Monday, Jun. 03, 1974

Quick Cuts

By J.C.

THE BLACK WINDMILL. At the beginning of this odd, superior little thriller, a British intelligence agent (played with impeccable sangfroid by Michael Caine) discovers that his son has been kidnaped. The ransom demand is well over a million dollars worth of uncut diamonds--exactly the amount that Caine's intelligence unit was about to use to counter an arms-smuggling plot. The fact that the kidnapers know precisely what sum to ask for means there has been a leak at the highest level of security.

The first half of The Black Windmill, which brings Caine up against the realization that his superiors have no intention of ransoming his son, has the texture of steel. Don Siegel (Dirty Harry) delineates his characters quickly and vividly, with toughness and sly attention to quirks of behavior. Donald Pleasence plays another intelligence officer--a compulsive ferret with eyes like stomped marbles--in a true virtuoso turn. Pleasence, however, gets shuffled to the sidelines during the later portion of the film, and the picture itself changes from a briskly elegant exercise into real Mickey Mouse melodrama.
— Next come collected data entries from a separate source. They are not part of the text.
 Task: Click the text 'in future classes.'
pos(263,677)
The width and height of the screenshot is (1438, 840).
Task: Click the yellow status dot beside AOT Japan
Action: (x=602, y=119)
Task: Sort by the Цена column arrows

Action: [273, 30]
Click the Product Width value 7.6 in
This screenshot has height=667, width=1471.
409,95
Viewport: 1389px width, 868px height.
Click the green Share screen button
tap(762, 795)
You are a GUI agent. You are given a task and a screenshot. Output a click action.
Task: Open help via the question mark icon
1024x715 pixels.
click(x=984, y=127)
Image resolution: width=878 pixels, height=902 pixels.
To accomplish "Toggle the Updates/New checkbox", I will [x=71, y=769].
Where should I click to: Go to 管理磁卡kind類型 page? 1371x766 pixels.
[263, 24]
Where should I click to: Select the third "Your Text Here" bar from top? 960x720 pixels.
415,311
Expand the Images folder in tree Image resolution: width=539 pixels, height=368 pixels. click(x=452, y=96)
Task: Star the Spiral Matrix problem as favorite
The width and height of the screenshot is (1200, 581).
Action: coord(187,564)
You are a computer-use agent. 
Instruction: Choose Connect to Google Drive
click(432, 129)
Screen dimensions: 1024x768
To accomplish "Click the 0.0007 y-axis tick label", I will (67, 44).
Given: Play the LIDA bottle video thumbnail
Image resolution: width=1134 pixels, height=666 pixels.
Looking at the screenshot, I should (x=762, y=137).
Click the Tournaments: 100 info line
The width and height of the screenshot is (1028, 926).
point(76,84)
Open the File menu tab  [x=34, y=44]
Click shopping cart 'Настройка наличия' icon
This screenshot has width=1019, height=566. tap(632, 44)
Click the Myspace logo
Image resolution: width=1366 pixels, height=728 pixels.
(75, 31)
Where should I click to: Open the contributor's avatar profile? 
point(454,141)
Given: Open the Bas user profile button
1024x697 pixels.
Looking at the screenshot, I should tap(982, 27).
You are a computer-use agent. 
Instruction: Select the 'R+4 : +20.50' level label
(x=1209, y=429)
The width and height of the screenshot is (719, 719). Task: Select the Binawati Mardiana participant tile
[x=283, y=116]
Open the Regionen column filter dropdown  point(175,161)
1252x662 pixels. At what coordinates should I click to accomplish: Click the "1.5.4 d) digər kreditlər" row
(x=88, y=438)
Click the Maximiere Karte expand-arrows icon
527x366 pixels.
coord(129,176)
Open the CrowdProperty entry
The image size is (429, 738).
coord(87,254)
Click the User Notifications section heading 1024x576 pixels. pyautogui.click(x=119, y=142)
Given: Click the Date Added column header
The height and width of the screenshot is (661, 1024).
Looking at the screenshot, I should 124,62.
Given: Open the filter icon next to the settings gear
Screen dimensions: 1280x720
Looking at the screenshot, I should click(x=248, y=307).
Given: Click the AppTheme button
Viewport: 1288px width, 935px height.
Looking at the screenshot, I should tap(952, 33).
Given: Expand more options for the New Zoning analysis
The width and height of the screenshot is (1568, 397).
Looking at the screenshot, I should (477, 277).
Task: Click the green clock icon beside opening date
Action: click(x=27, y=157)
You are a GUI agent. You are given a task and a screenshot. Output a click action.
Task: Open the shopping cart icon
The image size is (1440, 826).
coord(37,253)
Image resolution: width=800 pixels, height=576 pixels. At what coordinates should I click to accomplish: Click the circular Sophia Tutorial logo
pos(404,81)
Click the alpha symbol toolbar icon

Caine has to chase all over Paris and sneak back into Britain again in stunts that would give pause even to Ian Fleming. To escape pursuers, he jumps off a high bridge onto a barge which happens to be passing right below. Eluding the law, he scrunches down in the back seat of a bus, where he is conveniently overlooked. It is almost as if Siegel lacked confidence in the measured tension of the first half and went after what is supposed to be a sure thing: a chase and a shootout. The standard formula looks particularly shabby on a film good enough to have broken it.

BLACK EYE. Dim days on the private-investigator scene: a shamus named Stone, cashiered from the force for strangling a dope dealer with his bare hands, lights out after a kinky killer who has disposed of the whore upstairs. Stone (Fred Williamson), who is black, is helped along by a friendly detective (Richard X. Slattery) who is white, and tormented by thoughts of the slinky number on the first floor, who is bi. Stone is made to feel unduly stuffy because the sight of his girl (Teresa Graves) with another woman makes him queasy. She sets him straight, though, without ever really getting straight herself. "Remember," she says of their intermittent affair, "we had a deal: no ties."

Perhaps the most interesting aspect of this otherwise sleazy movie is its laissez-faire morality. Private eyes, and movies about them, generally adhere to a moral code so strict that it often looks sentimental. Black Eye remains unruffled about everything from homosexuality and runaway kids to mind-warping evangelism and slaughter in the name of the law. By comparison with Stone, Mike Hammer would look like Lancelot of the Lake.

The movie also contains (Department of Cultural Footnotes) what may be the first slow-motion romp-on-the-beach sequence in which audiences are invited to ogle the male lead rather than the female, as he shakes his stuff in his bathing suit. There is one clear achievement here though: Black Eye is the favorite so far in this year's Best Title sweepstakes. . J.C.